As the articles in this issue describe, however, the impact of the work of IRR, its committees, and its projects is not limited to the concerns or rights of one or more segments of our population. In fact, far from advancing so-called special rights, our work serves to promote equal justice for all in our society and helps ensure that our Bill of Rights, laws, and jurisprudence are expansive and inclusive, not exclusionary. This principle is central to our goals, as it was to our founders’ vision. As our founders did, we know that every one of us is likely, at some point in life, to find ourselves in the minority—of opinion, political affiliation, religion, race, ethnicity, gender, or another factor. The Constitution protects the rights of the minority. IRR works to protect the Constitution and those under its protection.
In August 2005, in my inaugural remarks as ABA president, I made this observation to the members of the ABA House of Delegates:
‑The lawyers who have been responsible for monumental change in America did not assume that someone else would bear the burden, that someone else would confront the challenge, that someone else would advance civil rights, that someone else would uphold the rule of law, that someone else would defend our freedoms. Instead, those lawyers knew that what they did not value would not be valued, that what they did not change would not be changed, and that what they did not do would remain undone. In this momentous time for our profession and our country, America’s lawyers must again answer the call.

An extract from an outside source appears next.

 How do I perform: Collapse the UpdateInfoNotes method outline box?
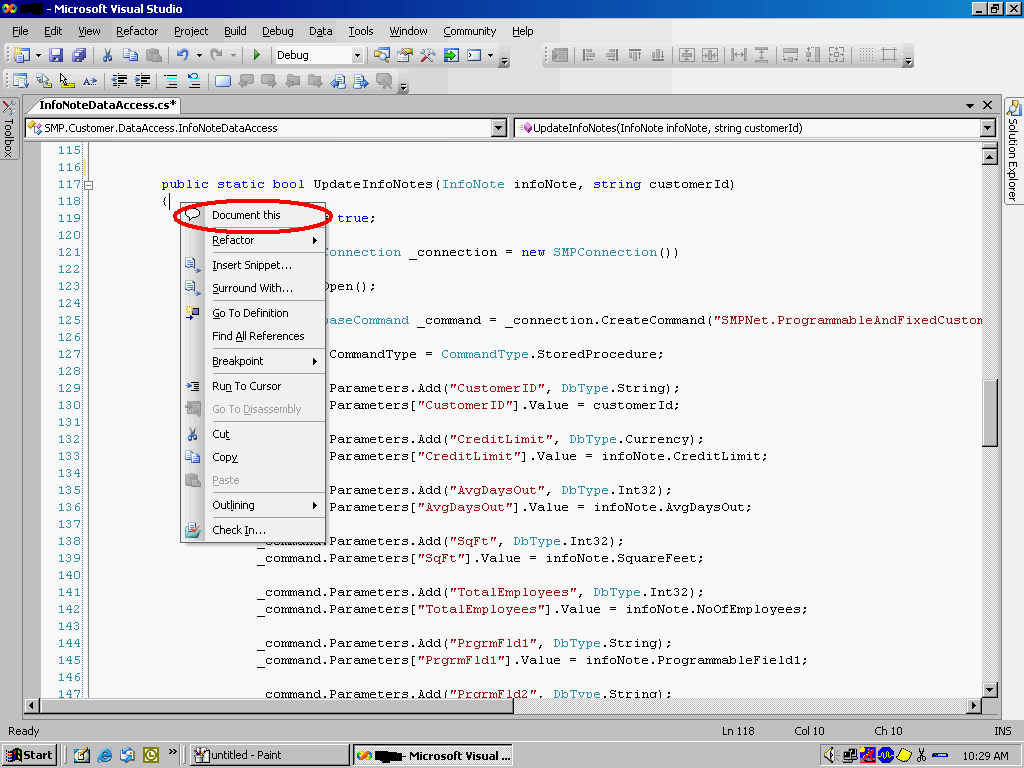[89, 185]
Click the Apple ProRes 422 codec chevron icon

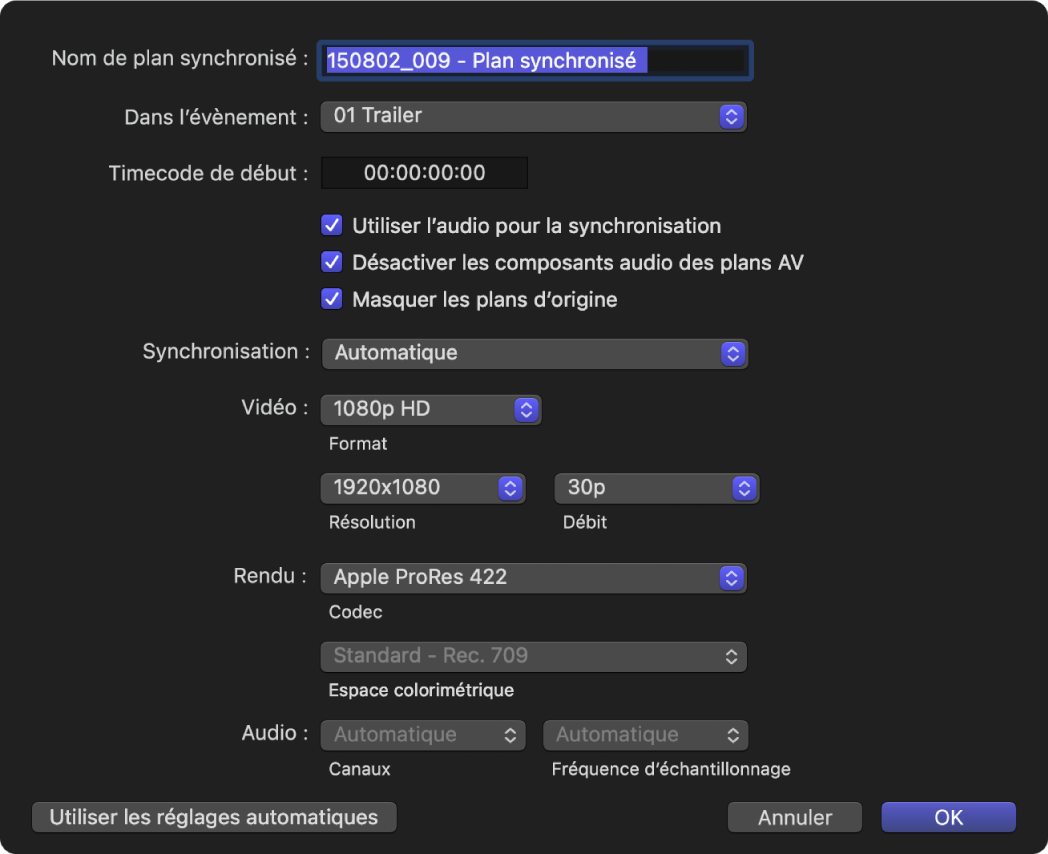(x=733, y=578)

I am honored to be in the company of Jerry Shestack and Martha Barnett as past Section chairs who have served as ABA president and to be a colleague of the thousands of Section members who have preceded us, and will follow us, to answer that call.
As ABA president, and previously as Section chair, when I considered committing ABA resources and energies to a proposed initiative or activity, I did so in light of this question: does the issue advance the rights and liberties guaranteed under our Constitution? Our profession and our nation now face unprecedented challenges to protect our cherished rights and liberties. From our government’s secret electronic spying on people inside the United States to its disdain for the separation of powers doctrine, from denial of access to civil justice to a U.S. population that now includes fifty million poor, to the dangerous blurring of the long-standing line separating church and state, we and the Section have many challenges to meet in the coming years. We must do so with every ounce of our resolve.
In its first forty years, the Section of Individual Rights and Responsibilities and its legions of dedicated members have demonstrated that we are up to the task. I look forward to standing shoulder to shoulder with you in the years and battles to come.